STATE OF NORTH CAROLINA v.
ROGER DALE HOWELL, Defendant
NO. COA 03-1491
Filed: 15 March 2005
1. Sexual Offenses_-third-degree sexual exploitation of minor--motion to dismiss--
multiplicity of convictions
The trial court did not err in a multiple third-degree sexual exploitation of a minor case
by denying defendant's motion to dismiss some or all of the charges on grounds of double
jeopardy and by denying his motion to arrest judgment on all but one count arising from 43 child
pornography images on defendant's computer hard drive, because: (1) the plain language of
N.C.G.S. § 14-190.17A(a) supports multiple convictions, and the intent of the child pornography
statutes is to prevent the victimization of individual children and to protect minors from
physiological and psychological injuries resulting from sexual exploitation and abuse; and (2)
even if there were only five downloads, the State's evidence tended to show that each of the two
hundred individual photographs on defendant's computer, found within the five zip directories,
had been opened, and saved on defendant's hard drive.
2. Constitutional Law_-overbreadth--child pornography statutes--case-by-case
analysis of fact situations
N.C.G.S. §§ 14-190.17A(a) and 14-190.13 which protect against child pornography
are not overbroad even though they extend to images of minors which do not require a live minor
for their production and even though defendant contends they allegedly criminalize material that
does not violate community standards, because: (1) both the Court of Appeals and our Supreme
Court have addressed this very issue and concluded that the statutes are constitutional; and (2)
whatever overbreadth may exist should be cured on a case-by-case analysis of fact situations to
which their sanctions assertedly may not be applied.

Work to complete
Pick up the court case summary above from where it ends, and carry it further.

Data records
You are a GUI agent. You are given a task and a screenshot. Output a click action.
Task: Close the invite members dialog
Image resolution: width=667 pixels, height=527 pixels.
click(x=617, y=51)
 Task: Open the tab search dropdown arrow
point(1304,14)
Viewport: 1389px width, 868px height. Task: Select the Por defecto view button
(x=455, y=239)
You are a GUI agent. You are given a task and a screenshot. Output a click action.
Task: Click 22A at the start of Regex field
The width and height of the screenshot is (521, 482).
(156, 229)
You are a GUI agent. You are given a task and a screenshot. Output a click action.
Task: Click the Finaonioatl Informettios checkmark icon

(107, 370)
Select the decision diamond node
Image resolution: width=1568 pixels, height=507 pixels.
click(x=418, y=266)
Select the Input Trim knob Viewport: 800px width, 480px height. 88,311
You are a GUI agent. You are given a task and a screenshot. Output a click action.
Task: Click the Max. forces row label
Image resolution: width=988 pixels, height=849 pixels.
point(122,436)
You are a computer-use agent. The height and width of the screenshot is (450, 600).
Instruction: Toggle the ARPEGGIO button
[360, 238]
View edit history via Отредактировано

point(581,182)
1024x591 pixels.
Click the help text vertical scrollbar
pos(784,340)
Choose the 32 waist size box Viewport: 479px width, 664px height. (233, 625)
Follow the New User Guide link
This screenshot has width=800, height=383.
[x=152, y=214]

Answer for this exercise
3. Sentencing--consecutive probationary sentences--sexual exploitation of minor
The trial court did not err in a multiple third-degree sexual exploitation of a minor case
by allegedly imposing consecutive probationary sentences in violation of N.C.G.S. § 15A-1346,
because: (1) defendant did not receive consecutive probationary sentences; (2) the judgment
indicated that defendant was subject to six consecutive suspended sentences and a total of five
years of probation, that defendant would serve six consecutive sentences if defendant's probation
is revoked, and the trial court in its discretion may sentence a defendant this way; and (3) the
trial court imposed 60 months of supervised probation only after making a finding that a longer
period was necessary than that prescribed in N.C.G.S. § 15A-1343.2(d).
Appeal by defendant from judgments entered 3 January 2003 byJudge Timothy L. Patti in Gaston County Superior Court. Heard in
the Court of Appeals 1 September 2004.
Attorney General Roy Cooper, by Assistant Attorney General
Anne M. Middleton, for the State.
Leslie C. Rawls, for defendant-appellant.
On 7 August 2000, Defendant Roger Dale Howell was indicted
by a Gaston County Grand Jury on multiple counts of second-degree
sexual exploitation of a minor. On 25 November 2002, a jury
convicted defendant of 43 counts of third-degree sexual
exploitation of a minor. Upon his convictions, Judge Patti
sentenced defendant to six consecutive terms of imprisonment of six
to eight years. These sentences were suspended and defendant was
placed on supervised probation for 60 months. Defendant appeals
his convictions and sentence, and for the reasons set forth below,
we find no error.
The evidence tends to show that in February or March 2000,
defendant began communicating over the Internet with Jamie Renee
Hammonds via instant messages. Although both lived in Gastonia,
, defendant and Ms. Hammonds were not acquainted.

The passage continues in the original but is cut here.